___ Extracted text ___

In the country's first case in a decade, an 8-year-old cow was tested and killed in January after showing signs of illness, Canadian agriculture officials said. Tests in England confirmed signs Tuesday of Bovine Spongiform Encephalopathy (BSE), or mad cow disease.
The fatal brain-wasting disease is believed to be spread through contaminated cattle food and cannot be passed from cow to cow. A human disease -- variant Creutzfeldt-Jakob Disease (vCJD) -- was first identified in 1996 and linked to eating mad cow-contaminated meat and cattle products.
Health officials said they think they have limited the spread of the disease. They have identified two more herds that might have been linked to the cow, said Dr. Claude Levigne of the Canadian Food Inspection Agency. Those herds have been placed under quarantine, along with the original herd where the cow was first discovered.
According to Levigne, those cows will be killed and brain samples will be tested for BSE, with results in at least three days.

___ Study material ___

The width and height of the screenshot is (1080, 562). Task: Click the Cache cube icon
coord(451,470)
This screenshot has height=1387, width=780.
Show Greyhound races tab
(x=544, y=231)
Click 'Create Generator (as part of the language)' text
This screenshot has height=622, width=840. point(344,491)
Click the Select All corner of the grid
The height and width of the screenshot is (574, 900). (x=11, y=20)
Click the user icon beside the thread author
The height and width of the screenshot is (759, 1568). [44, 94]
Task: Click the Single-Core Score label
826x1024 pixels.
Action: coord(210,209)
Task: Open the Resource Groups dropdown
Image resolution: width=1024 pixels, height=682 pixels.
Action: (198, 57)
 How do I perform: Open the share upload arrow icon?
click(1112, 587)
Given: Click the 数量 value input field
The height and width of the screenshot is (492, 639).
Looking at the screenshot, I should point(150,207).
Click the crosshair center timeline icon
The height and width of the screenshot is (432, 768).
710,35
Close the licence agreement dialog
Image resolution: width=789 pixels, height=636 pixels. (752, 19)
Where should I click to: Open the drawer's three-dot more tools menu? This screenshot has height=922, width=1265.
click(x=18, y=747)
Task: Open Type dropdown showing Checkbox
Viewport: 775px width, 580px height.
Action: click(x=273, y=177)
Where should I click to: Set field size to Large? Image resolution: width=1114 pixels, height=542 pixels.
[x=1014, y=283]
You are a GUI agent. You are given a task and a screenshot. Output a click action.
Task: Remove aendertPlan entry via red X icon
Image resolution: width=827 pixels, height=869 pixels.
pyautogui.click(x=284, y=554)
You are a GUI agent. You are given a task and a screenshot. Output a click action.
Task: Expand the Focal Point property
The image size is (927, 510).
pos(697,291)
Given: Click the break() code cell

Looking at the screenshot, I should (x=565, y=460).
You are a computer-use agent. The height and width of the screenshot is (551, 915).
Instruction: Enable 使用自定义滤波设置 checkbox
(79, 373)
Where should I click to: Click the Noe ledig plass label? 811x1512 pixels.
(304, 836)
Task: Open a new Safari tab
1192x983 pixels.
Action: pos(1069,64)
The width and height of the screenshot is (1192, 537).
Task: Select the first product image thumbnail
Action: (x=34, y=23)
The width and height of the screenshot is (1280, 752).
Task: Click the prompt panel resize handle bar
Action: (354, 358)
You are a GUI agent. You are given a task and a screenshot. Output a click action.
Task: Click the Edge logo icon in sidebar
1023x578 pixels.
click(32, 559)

___

**Activity 1**
According to the mad cow disease text, which agency is Dr. Claude Levigne with?
**Activity 2**
Reproduce the passage of the mad cow disease text between "The fatal brain-wasting" and "and cattle products.", inclusive.
Draw only on the mad cow disease text.

**Written answer 1**
The Canadian Food Inspection Agency.

**Written answer 2**
The fatal brain-wasting disease is believed to be spread through contaminated cattle food and cannot be passed from cow to cow. A human disease -- variant Creutzfeldt-Jakob Disease (vCJD) -- was first identified in 1996 and linked to eating mad cow-contaminated meat and cattle products.